# Music by Genre > Bluegrass, Newgrass, Country, Gospel Variants >  easy beginner bluegrass songs

## bigsutton

Hey everyone I've just started playibg the mandolin been playing for a month and know how to play cripple creek and half of amazing grace but would like some tabs on some other easy songs for the mandolin. Any suggestions?

----------


## Marty Jacobson

Boil 'em cabbages down is probably the easiest. Cripple Creek is actually one of the harder basic melodies.... the cool thing about fiddle tunes is that the basic tunes are easy and simple to learn, but you can continue to polish and embellish them for the rest of your life. Kind of like a good story. 
Look through the Tabs section here on the MandolinCafe, there's lots of great stuff there.
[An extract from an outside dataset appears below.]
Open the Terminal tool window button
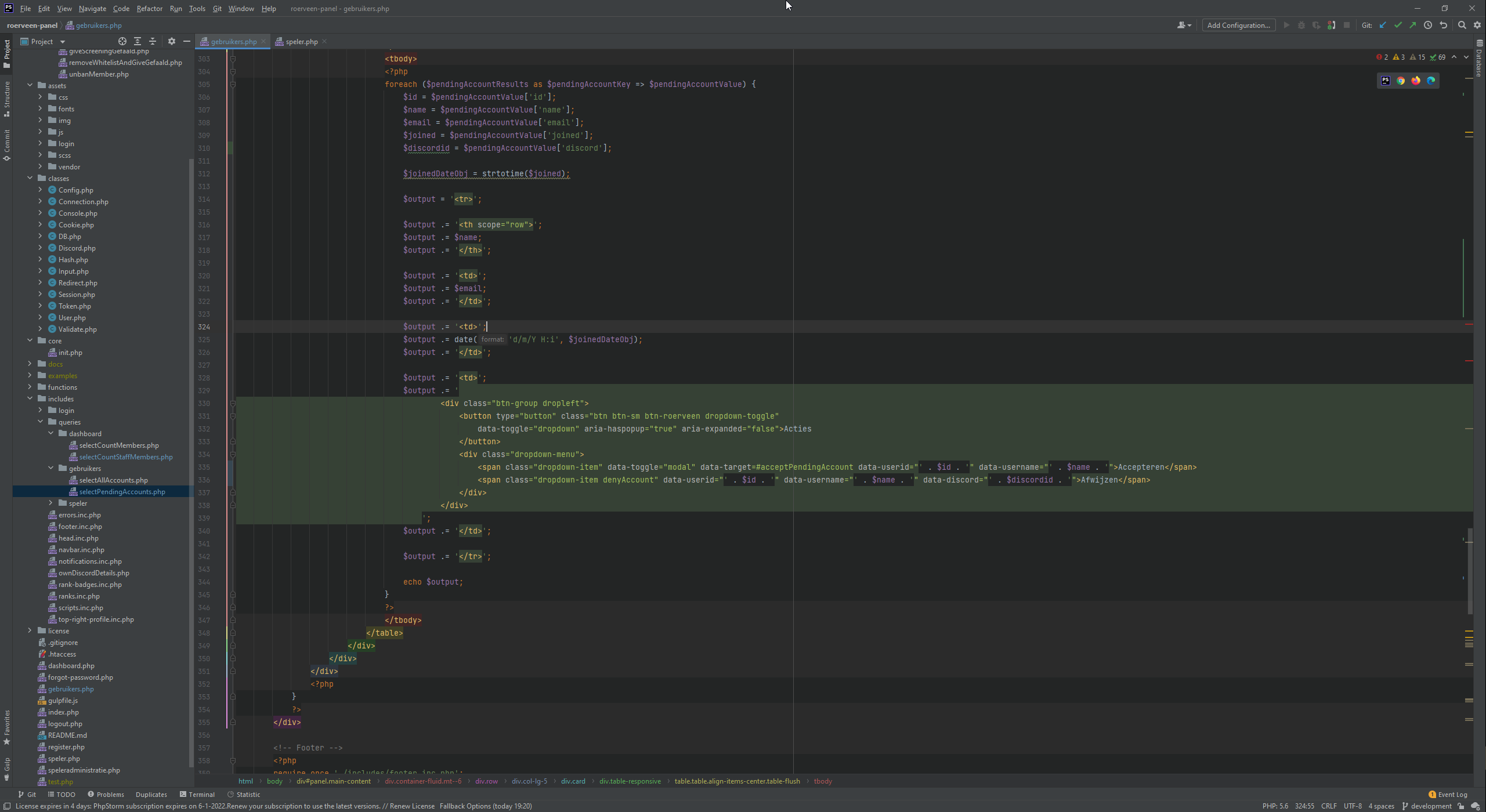The height and width of the screenshot is (812, 1486). [197, 794]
Look in the Celtic section too.

----------


## GuitarDogs62

Katy Daley
Will The Circle Be Unbroken
I'll Fly Away
Do Lord

----------


## sarai

Red haired boy is fun.  A lot of easy double stops.

----------


## bigsutton

Ok where can I find tabs on all these songs. I'm having trouble with that

----------


## chevybabe5467

http://www.music-folk-play-hymns.com...b_hymns.htmlCD

I just started a few weeks ago. These were easy for me to learn

----------